### Problem details
Please print each of the entries below exactly.

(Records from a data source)

Start of Block

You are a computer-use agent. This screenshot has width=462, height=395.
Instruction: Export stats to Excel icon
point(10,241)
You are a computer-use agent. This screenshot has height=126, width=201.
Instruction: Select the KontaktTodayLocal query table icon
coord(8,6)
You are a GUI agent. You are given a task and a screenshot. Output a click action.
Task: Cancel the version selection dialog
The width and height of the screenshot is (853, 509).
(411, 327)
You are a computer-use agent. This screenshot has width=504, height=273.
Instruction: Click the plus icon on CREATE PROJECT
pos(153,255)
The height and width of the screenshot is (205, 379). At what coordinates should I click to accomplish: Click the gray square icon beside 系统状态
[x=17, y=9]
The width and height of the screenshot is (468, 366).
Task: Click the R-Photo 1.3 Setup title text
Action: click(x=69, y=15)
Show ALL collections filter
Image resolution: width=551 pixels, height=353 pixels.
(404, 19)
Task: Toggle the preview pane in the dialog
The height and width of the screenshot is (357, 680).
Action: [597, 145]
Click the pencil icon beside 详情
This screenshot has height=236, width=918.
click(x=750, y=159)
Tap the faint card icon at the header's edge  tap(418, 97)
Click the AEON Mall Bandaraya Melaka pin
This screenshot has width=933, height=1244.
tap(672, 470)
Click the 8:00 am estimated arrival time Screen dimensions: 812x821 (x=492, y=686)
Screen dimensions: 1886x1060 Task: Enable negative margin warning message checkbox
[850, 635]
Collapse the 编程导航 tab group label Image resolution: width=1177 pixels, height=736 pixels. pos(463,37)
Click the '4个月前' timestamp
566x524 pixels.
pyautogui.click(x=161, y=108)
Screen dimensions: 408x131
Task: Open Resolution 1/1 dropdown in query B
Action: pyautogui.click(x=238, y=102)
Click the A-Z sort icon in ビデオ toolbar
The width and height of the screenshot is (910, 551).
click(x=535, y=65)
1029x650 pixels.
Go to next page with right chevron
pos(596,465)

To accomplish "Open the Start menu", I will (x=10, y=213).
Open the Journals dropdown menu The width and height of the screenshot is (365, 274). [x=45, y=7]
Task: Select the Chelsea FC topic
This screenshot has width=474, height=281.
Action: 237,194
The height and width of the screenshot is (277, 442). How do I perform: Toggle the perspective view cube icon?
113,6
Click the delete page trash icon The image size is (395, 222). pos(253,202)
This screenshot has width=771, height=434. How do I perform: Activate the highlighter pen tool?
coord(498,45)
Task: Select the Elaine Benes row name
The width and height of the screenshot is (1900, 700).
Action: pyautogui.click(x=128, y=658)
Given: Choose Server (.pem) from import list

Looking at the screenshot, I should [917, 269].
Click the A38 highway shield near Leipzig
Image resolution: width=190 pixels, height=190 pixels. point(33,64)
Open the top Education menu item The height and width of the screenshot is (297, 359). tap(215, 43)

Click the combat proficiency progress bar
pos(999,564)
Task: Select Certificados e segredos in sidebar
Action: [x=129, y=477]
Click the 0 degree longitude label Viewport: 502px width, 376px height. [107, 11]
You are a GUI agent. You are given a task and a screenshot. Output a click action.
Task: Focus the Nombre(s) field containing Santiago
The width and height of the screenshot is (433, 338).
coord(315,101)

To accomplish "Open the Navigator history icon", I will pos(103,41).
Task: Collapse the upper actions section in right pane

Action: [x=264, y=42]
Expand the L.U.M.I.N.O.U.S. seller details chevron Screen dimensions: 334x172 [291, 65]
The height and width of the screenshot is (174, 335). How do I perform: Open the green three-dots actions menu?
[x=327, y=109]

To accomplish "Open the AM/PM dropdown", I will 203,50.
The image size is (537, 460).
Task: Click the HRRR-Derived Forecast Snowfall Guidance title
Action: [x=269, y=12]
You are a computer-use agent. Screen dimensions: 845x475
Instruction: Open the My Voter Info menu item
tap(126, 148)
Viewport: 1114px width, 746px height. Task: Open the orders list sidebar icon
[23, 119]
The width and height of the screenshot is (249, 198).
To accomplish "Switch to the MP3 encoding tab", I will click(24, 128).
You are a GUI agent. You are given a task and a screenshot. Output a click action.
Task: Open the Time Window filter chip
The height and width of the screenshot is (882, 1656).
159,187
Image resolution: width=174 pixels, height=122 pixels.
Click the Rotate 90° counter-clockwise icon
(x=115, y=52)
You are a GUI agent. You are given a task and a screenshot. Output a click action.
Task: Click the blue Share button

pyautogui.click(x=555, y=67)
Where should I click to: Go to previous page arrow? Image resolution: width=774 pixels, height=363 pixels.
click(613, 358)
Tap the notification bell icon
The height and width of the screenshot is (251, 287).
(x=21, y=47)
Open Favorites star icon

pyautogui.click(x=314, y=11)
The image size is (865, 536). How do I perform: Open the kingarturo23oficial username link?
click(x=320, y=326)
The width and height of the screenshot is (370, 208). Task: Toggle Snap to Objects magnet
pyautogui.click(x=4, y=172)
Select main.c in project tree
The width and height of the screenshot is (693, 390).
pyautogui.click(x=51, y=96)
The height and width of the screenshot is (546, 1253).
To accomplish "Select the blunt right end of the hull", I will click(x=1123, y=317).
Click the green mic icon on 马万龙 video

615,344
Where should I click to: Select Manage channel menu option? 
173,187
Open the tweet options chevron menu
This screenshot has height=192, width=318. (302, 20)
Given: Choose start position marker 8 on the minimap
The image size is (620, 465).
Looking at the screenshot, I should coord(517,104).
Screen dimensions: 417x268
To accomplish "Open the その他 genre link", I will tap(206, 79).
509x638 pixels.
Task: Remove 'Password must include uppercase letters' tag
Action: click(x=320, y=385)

End of Block

### Exercise answer
You are a computer-use agent. This screenshot has width=462, height=395.
Instruction: Export stats to Excel icon
point(10,241)
You are a computer-use agent. This screenshot has height=126, width=201.
Instruction: Select the KontaktTodayLocal query table icon
coord(8,6)
You are a GUI agent. You are given a task and a screenshot. Output a click action.
Task: Cancel the version selection dialog
The width and height of the screenshot is (853, 509).
(411, 327)
You are a computer-use agent. This screenshot has width=504, height=273.
Instruction: Click the plus icon on CREATE PROJECT
pos(153,255)
The height and width of the screenshot is (205, 379). At what coordinates should I click to accomplish: Click the gray square icon beside 系统状态
[x=17, y=9]
The width and height of the screenshot is (468, 366).
Task: Click the R-Photo 1.3 Setup title text
Action: click(x=69, y=15)
Show ALL collections filter
Image resolution: width=551 pixels, height=353 pixels.
(404, 19)
Task: Toggle the preview pane in the dialog
The height and width of the screenshot is (357, 680).
Action: [597, 145]
Click the pencil icon beside 详情
This screenshot has height=236, width=918.
click(x=750, y=159)
Tap the faint card icon at the header's edge  tap(418, 97)
Click the AEON Mall Bandaraya Melaka pin
This screenshot has width=933, height=1244.
tap(672, 470)
Click the 8:00 am estimated arrival time Screen dimensions: 812x821 (x=492, y=686)
Screen dimensions: 1886x1060 Task: Enable negative margin warning message checkbox
[850, 635]
Collapse the 编程导航 tab group label Image resolution: width=1177 pixels, height=736 pixels. pos(463,37)
Click the '4个月前' timestamp
566x524 pixels.
pyautogui.click(x=161, y=108)
Screen dimensions: 408x131
Task: Open Resolution 1/1 dropdown in query B
Action: pyautogui.click(x=238, y=102)
Click the A-Z sort icon in ビデオ toolbar
The width and height of the screenshot is (910, 551).
click(x=535, y=65)
1029x650 pixels.
Go to next page with right chevron
pos(596,465)

To accomplish "Open the Start menu", I will (x=10, y=213).
Open the Journals dropdown menu The width and height of the screenshot is (365, 274). [x=45, y=7]
Task: Select the Chelsea FC topic
This screenshot has width=474, height=281.
Action: 237,194
The height and width of the screenshot is (277, 442). How do I perform: Toggle the perspective view cube icon?
113,6
Click the delete page trash icon The image size is (395, 222). pos(253,202)
This screenshot has width=771, height=434. How do I perform: Activate the highlighter pen tool?
coord(498,45)
Task: Select the Elaine Benes row name
The width and height of the screenshot is (1900, 700).
Action: pyautogui.click(x=128, y=658)
Given: Choose Server (.pem) from import list

Looking at the screenshot, I should [917, 269].
Click the A38 highway shield near Leipzig
Image resolution: width=190 pixels, height=190 pixels. point(33,64)
Open the top Education menu item The height and width of the screenshot is (297, 359). tap(215, 43)

Click the combat proficiency progress bar
pos(999,564)
Task: Select Certificados e segredos in sidebar
Action: [x=129, y=477]
Click the 0 degree longitude label Viewport: 502px width, 376px height. [107, 11]
You are a GUI agent. You are given a task and a screenshot. Output a click action.
Task: Focus the Nombre(s) field containing Santiago
The width and height of the screenshot is (433, 338).
coord(315,101)

To accomplish "Open the Navigator history icon", I will pos(103,41).
Task: Collapse the upper actions section in right pane

Action: [x=264, y=42]
Expand the L.U.M.I.N.O.U.S. seller details chevron Screen dimensions: 334x172 [291, 65]
The height and width of the screenshot is (174, 335). How do I perform: Open the green three-dots actions menu?
[x=327, y=109]

To accomplish "Open the AM/PM dropdown", I will 203,50.
The image size is (537, 460).
Task: Click the HRRR-Derived Forecast Snowfall Guidance title
Action: [x=269, y=12]
You are a computer-use agent. Screen dimensions: 845x475
Instruction: Open the My Voter Info menu item
tap(126, 148)
Viewport: 1114px width, 746px height. Task: Open the orders list sidebar icon
[23, 119]
The width and height of the screenshot is (249, 198).
To accomplish "Switch to the MP3 encoding tab", I will click(24, 128).
You are a GUI agent. You are given a task and a screenshot. Output a click action.
Task: Open the Time Window filter chip
The height and width of the screenshot is (882, 1656).
159,187
Image resolution: width=174 pixels, height=122 pixels.
Click the Rotate 90° counter-clockwise icon
(x=115, y=52)
You are a GUI agent. You are given a task and a screenshot. Output a click action.
Task: Click the blue Share button

pyautogui.click(x=555, y=67)
Where should I click to: Go to previous page arrow? Image resolution: width=774 pixels, height=363 pixels.
click(613, 358)
Tap the notification bell icon
The height and width of the screenshot is (251, 287).
(x=21, y=47)
Open Favorites star icon

pyautogui.click(x=314, y=11)
The image size is (865, 536). How do I perform: Open the kingarturo23oficial username link?
click(x=320, y=326)
The width and height of the screenshot is (370, 208). Task: Toggle Snap to Objects magnet
pyautogui.click(x=4, y=172)
Select main.c in project tree
The width and height of the screenshot is (693, 390).
pyautogui.click(x=51, y=96)
The height and width of the screenshot is (546, 1253).
To accomplish "Select the blunt right end of the hull", I will click(x=1123, y=317).
Click the green mic icon on 马万龙 video

615,344
Where should I click to: Select Manage channel menu option? 
173,187
Open the tweet options chevron menu
This screenshot has height=192, width=318. (302, 20)
Given: Choose start position marker 8 on the minimap
The image size is (620, 465).
Looking at the screenshot, I should coord(517,104).
Screen dimensions: 417x268
To accomplish "Open the その他 genre link", I will tap(206, 79).
509x638 pixels.
Task: Remove 'Password must include uppercase letters' tag
Action: click(x=320, y=385)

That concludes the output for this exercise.